--- BEGIN Excerpt to read ---

Profile of Michele Burke
"Every
time you work in makeup, you are met with new challenges," said
two-time Academy Award-winning makeup artist Michele
Burke. "You have to be
on your toes so you can do the budget, design and apply
makeup, and work
within a large creative mass of people, some of whom will
also have input into how the makeup looks."
With
credits as diverse as Bram Stoker's
Dracula, Quest for Fire, and Austin Powers II: The Spy Who
Shagged
Me, Michele Burke is
a self-described "makeup artist who designs and creates
characters and unusual beings" in an industry where
women who do so are a rare commodity.
Having
originally immigrated to Canada from
Ireland, she began doing fashion and
beauty makeup, but she felt like her real calling
was in the movies. "To be a true
makeup artist, I felt that you had to
do everything," she remembered, "so
I decided to branch out beyond fashion,
even though I still do a major amount of beauty work today."
After
apprenticing on several films for no pay just to get into
the door, Burke wound her way into a career in feature
films, often creating complicated special makeup designs
and applications. "I
think I have such a good foundation in the prosthetic world
because I know how to do really subtle work with fine detailing
and a soft touch," she said of the early stages
of her career.
Eventually
working in Montreal, Burke had to struggle
since women in the early 1980s were not
entrusted to do the typical lab work
involved in prosthetics, such as sculpting,
making molds, and working with different
materials to create special makeup appliances. "I
didnt think that there were any preconceptions about
women who do lab work," she said. "I thought this
was what all woman makeup artists in Hollywood did."
Only
later did Burke realize how few women did lab work at that
time."Even though I did a lot
of lab work, people seemed to dismiss the fact that I had
those skills," she
said. "They
kept trying to hire me for the straight makeup-type jobs,
although producers and directors did always hire me for
makeup effects work. In many ways the fact that some producers
felt that a man was better
suited to do lab work frustrated me, but in many ways, it got me to where I
am today, because, against all odds, I'm here."
After
learning all she could about special effects makeup, Burke was on her way to
becoming what she called the Queen of Horror. "I was
doing a lot of the low-budget horror films that were coming up at the time," she
said. "The
first one I did, with director Roger Spottiswoode, was called Terror
Train, a big slasher movie with Jamie Lee Curtis,
who was probably 19 at the time. We
were pioneering all of these special makeup effects, including gore effects,
aging, and facial transformations - it was the dawn of all this stuff that
now is commonplace."

--- END Excerpt to read ---
--- BEGIN Extracted information ---

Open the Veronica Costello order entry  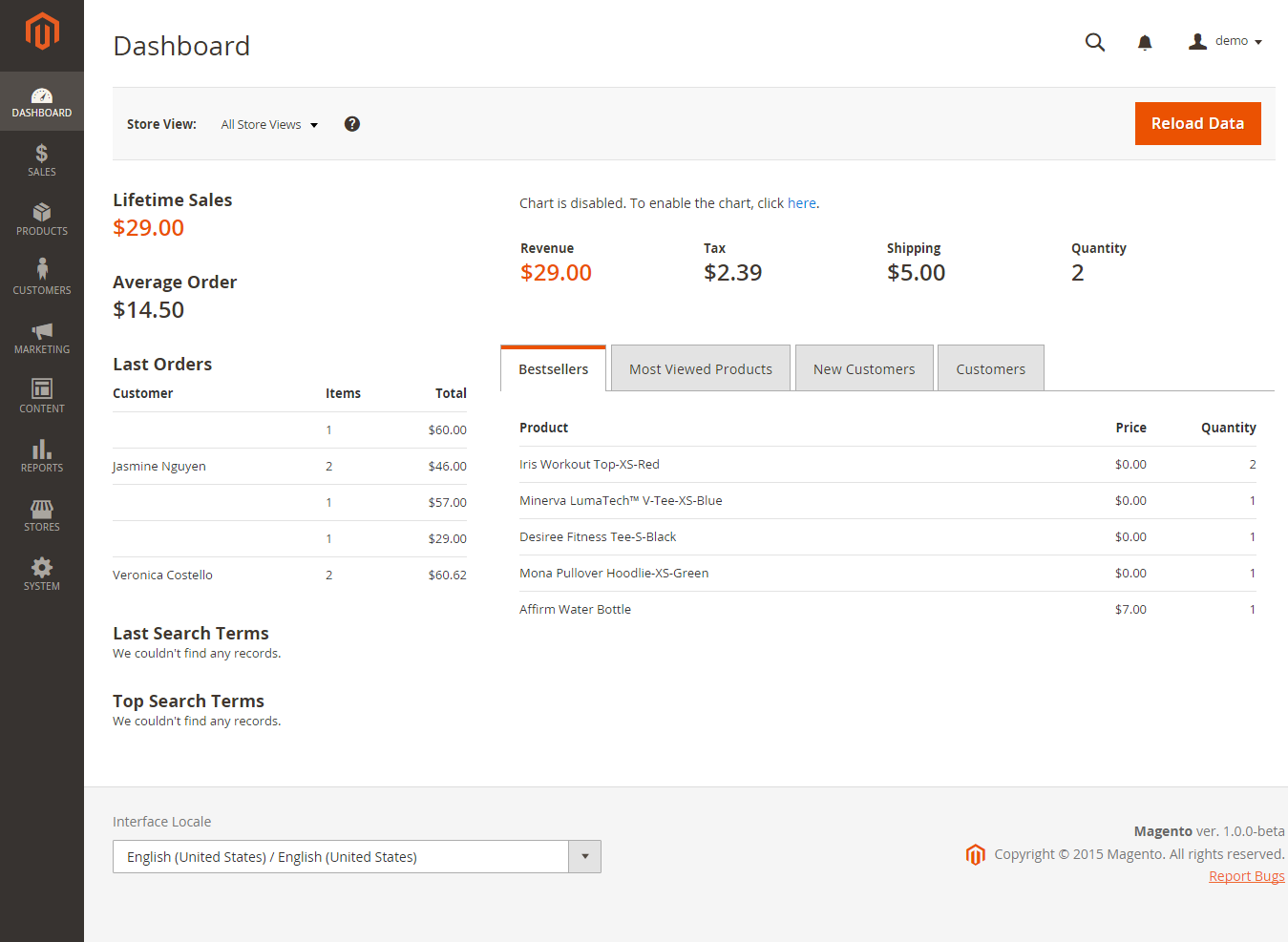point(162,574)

--- END Extracted information ---
--- BEGIN Extracted information ---

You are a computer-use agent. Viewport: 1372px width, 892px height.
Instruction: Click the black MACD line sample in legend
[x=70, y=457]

--- END Extracted information ---

- _Aim of the task_
Please continue the profile of makeup artist Michele Burke, starting after its last sentence.

- _Response to this exercise_
Burke's
first big break came when she was called
to work on the 1981 French-Canadian
production, Quest
for Fire. As the
film called for
a re-creation of the time when Earth
was sparsely populated with Neanderthal
people, Burke and her team were responsible
for creating the protruding foreheads,
flared nostrils, and unique looks for
the characters over a 7-month production
period. "Once we got the actors,
we would sculpt the makeups and director
Jean-Jacques Annaud would check them," she
recalled. "In
Africa, we'd have to keep the makeup
artists' work consistent
so that there wouldn't be changes in the characters'
looks. I'd set up little workshops
to show people
how to do the makeups because accurate
Neanderthal characters had never been
done before on such a large scale.
There were four different tribes,
each consisting of 40 or more people.
The first makeup team was mostly English,
run by Sarah Monzani, and I headed
the second part, which
was mostly Canadian."
Surprisingly
enough, the experience garnered Burke
an Academy Award nomination for best makeup. "I was
called and told that I was nominated," remembered
Burke. "I
put the phone down and never thought twice about it at
the time because I didn't know what it meant. I had never
been
to Hollywood, and I didn't know anything about the Academy
Awards. Then, to my amazement, we won!"
Burke
followed her success on Quest
for Fire with two other films dealing with primitive
man - Iceman and Clan
of the Cave Bear - in both cases, working with future
Star Trek makeup supervisor Michael
Westmore. "During
Iceman, on a daily basis, I was there
to assist Michael," she recalled. "In
anything that a makeup artist does,
their assistants are also responsible.
It's
a constant fine-tuning of your skills.
For Clan of the Cave Bear, we
were co-heads of the makeup department
and
devised
a system called double-teaming where
two people would do the makeup together.
We prepped the show out of Michael's
studio in Los Angeles, so that is how
I made it down to Hollywood."
One
of Burke's fondest tasks, both on Cave
Bear and in other projects, was body
painting. "I had read Jean Auel's
books and was into the new type of body-painted
Neanderthal look that she described.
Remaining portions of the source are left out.